The National Sheep Association (NSA) is urging sheep farmers to consider disease risk when buying in replacement stock and take the necessary precautions to prevent their flock from becoming infected.

Steps to reduce the risks of disease transmission include buying from trusted farms, quarantining incoming animals before mixing with the main flock, and conducting random blood tests while the sheep are in isolation.

“I have lost count of the number of farmers who I have spoken to that have unsuspectedly brought in diseases to their flocks when purchasing replacements,” said NSA chief executive Phil Stocker.

While some risks of bought-in stock such as foot disease and anthelmintic resistance are well known to farmers, others like MV, OPA and Border Disease are still overlooked by many. These so-called ‘iceberg diseases’ along with many others can cause serious and expensive problems to producers.

Mr Stocker said the NSA’s recommendations are more about reducing the risks rather than a guarantee of ‘disease-free’ status.

He added while the industry has not reached a stage where breeders are required to supply information on the health status of their stock, progress will be achieved faster if buyers begin to ask questions and back these up with adequate quarantine procedures.

Further steps suggested by the NSA include buying from the same trusted farms repeatedly, if there is confidence that previous stock has been trouble-free and has held body condition well.

If the seller isn’t part of a health scheme or has not done any screening, then farmers should consider blood testing random animals when the sheep arrive home and are still in isolation. Buying ewe lambs and keeping them in quarantine also gives breathing space to identify any problems before introducing to existing stock.

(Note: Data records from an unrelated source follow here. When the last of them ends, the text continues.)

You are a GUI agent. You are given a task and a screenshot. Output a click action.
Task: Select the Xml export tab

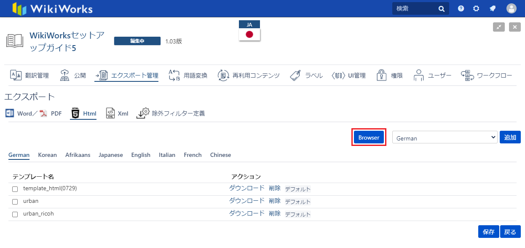click(117, 113)
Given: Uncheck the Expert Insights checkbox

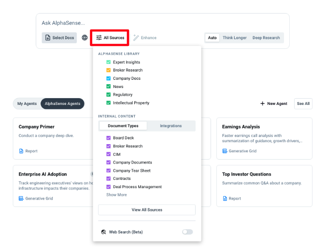Looking at the screenshot, I should click(x=109, y=62).
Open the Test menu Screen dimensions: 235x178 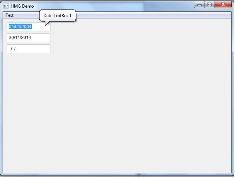[10, 15]
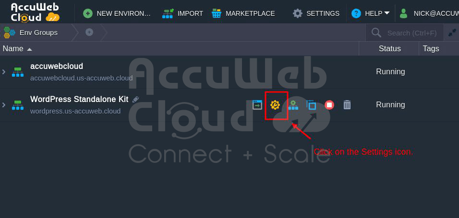Open the Import option

pos(182,13)
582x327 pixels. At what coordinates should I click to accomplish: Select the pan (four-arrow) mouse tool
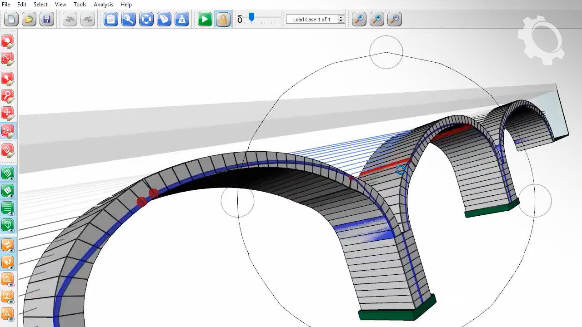(8, 114)
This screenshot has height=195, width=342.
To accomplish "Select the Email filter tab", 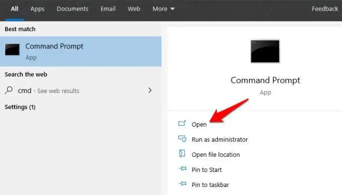I will click(108, 9).
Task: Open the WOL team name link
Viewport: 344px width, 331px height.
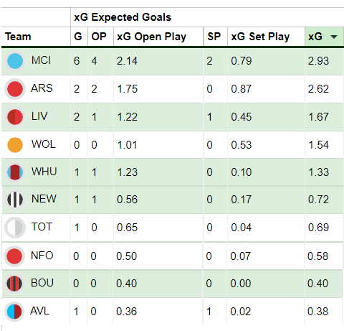Action: coord(43,144)
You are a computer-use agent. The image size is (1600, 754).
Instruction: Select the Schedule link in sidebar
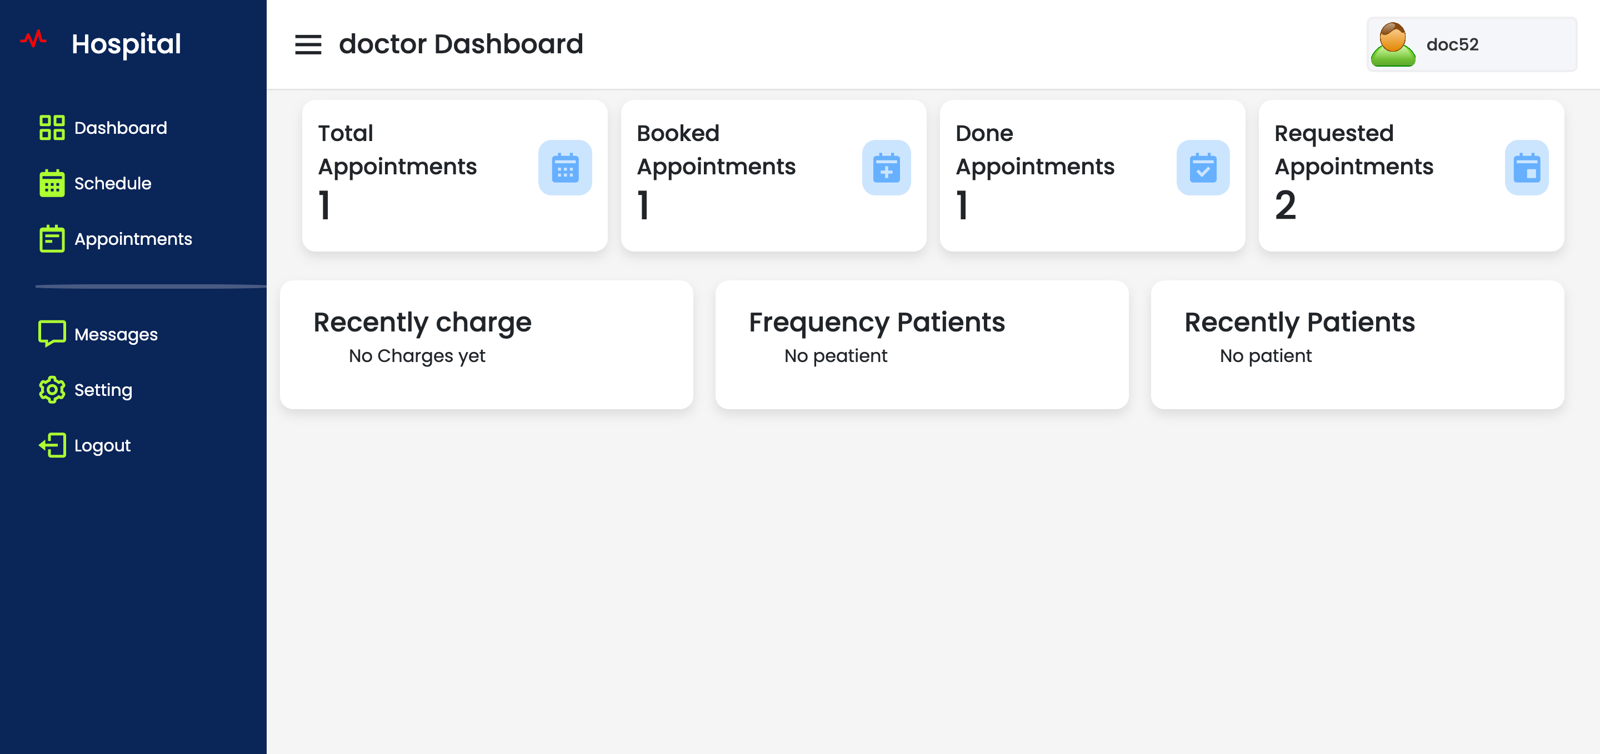point(112,183)
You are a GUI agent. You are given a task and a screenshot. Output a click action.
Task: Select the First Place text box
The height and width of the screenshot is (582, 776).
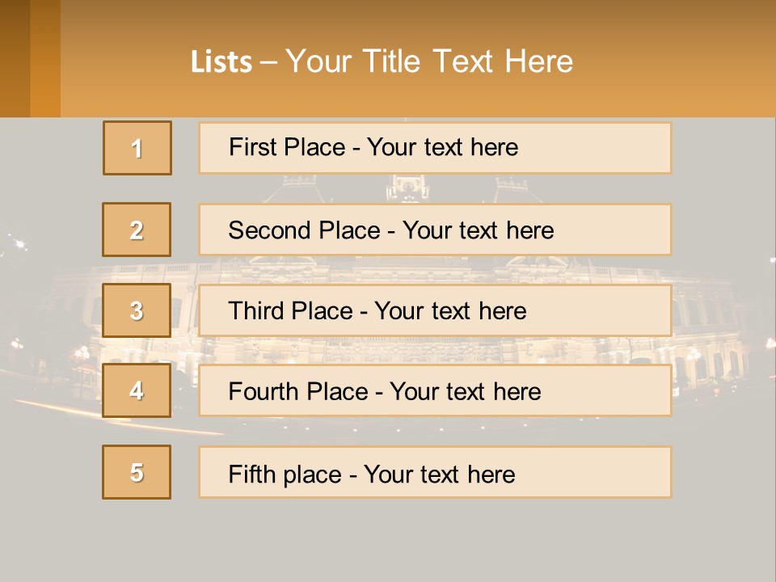[435, 148]
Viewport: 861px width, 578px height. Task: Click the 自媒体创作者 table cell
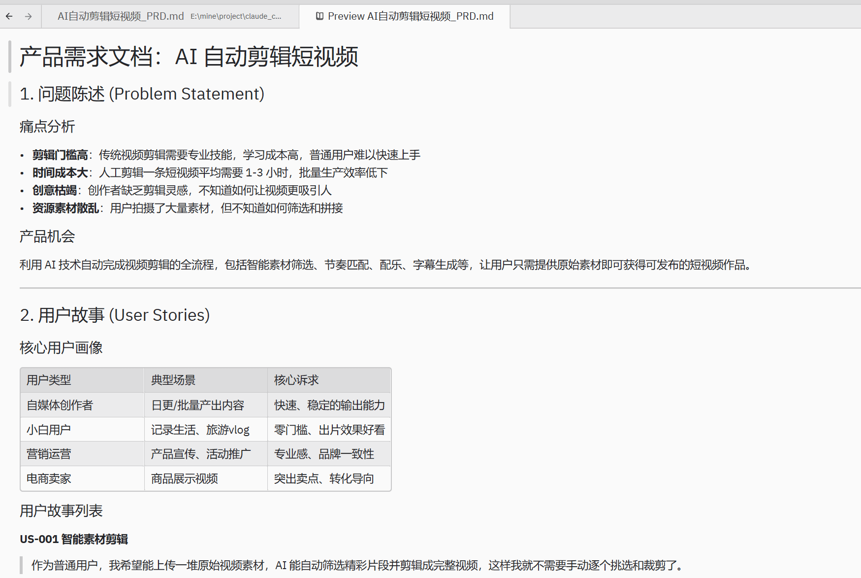[x=60, y=405]
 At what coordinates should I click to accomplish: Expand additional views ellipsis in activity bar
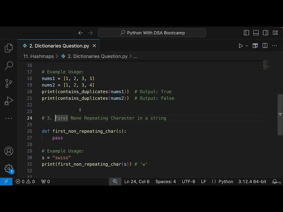pos(9,118)
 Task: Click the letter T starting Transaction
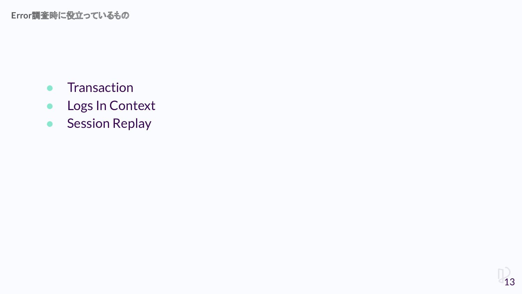click(71, 87)
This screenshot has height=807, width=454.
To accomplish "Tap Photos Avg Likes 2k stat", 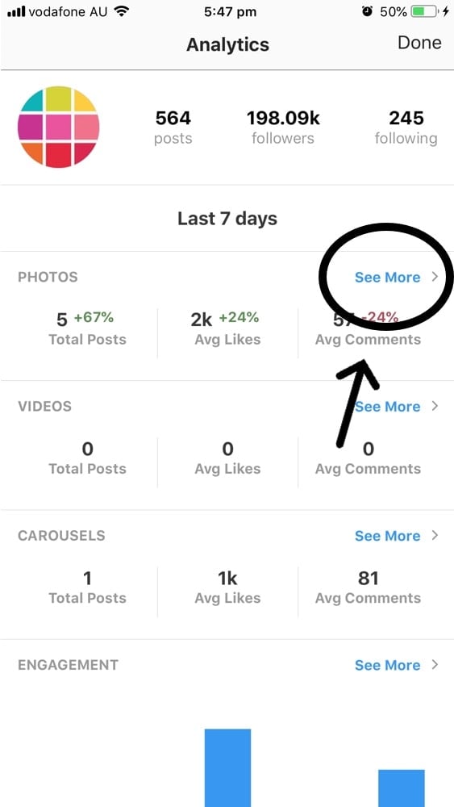I will 227,328.
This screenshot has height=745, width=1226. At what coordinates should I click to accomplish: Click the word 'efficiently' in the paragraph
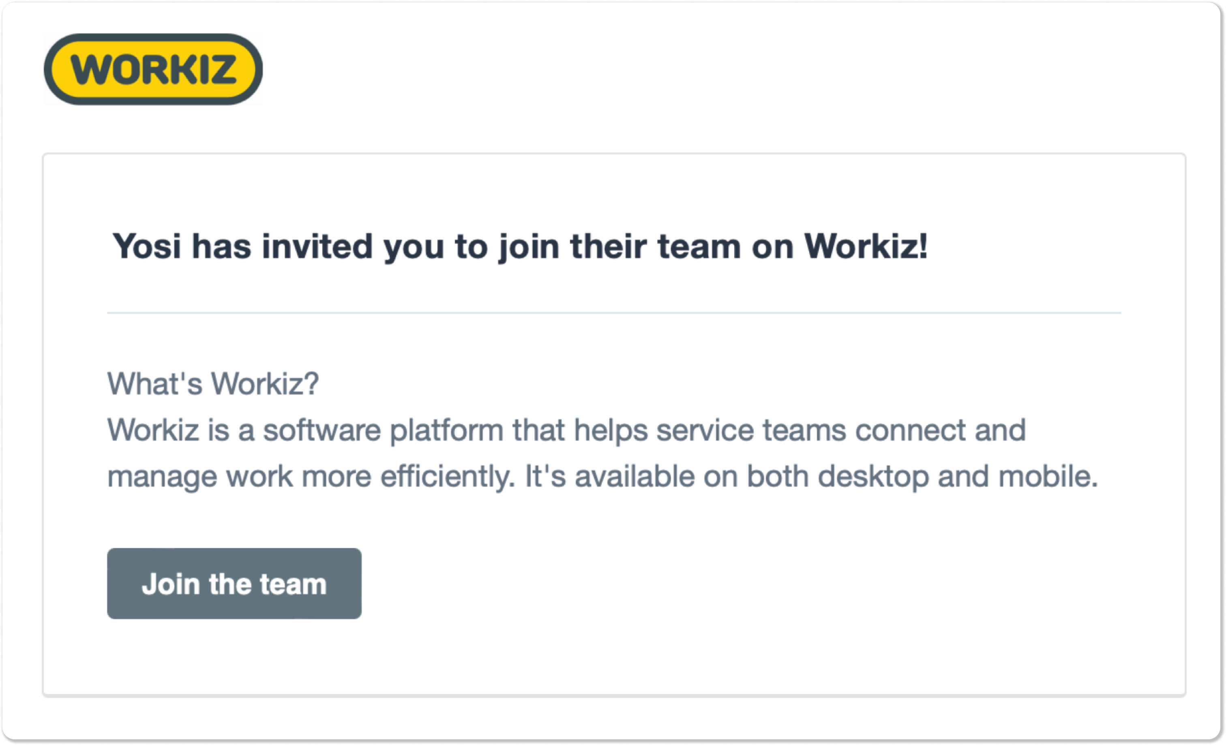447,476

“Considering the risks and taking a few reasonable steps to protect the home flock, and your investment, is a good place to start, and quarantining and testing both females and males is advisable,” Mr Stocker added.

Farmers wishing to investigate flock health status are advised to speak with their vet and to use diagnostic testing services such as those provided by SRUC, Axiom, or APHA. Schemes such as the Animal Health and Welfare Pathway in England are worth exploring as they offer financial support with vet visits.

The SCOPS guide to effective quarantine and treatment is also available to download and provides advice on the correct precautions to take regarding parasites for incoming stock.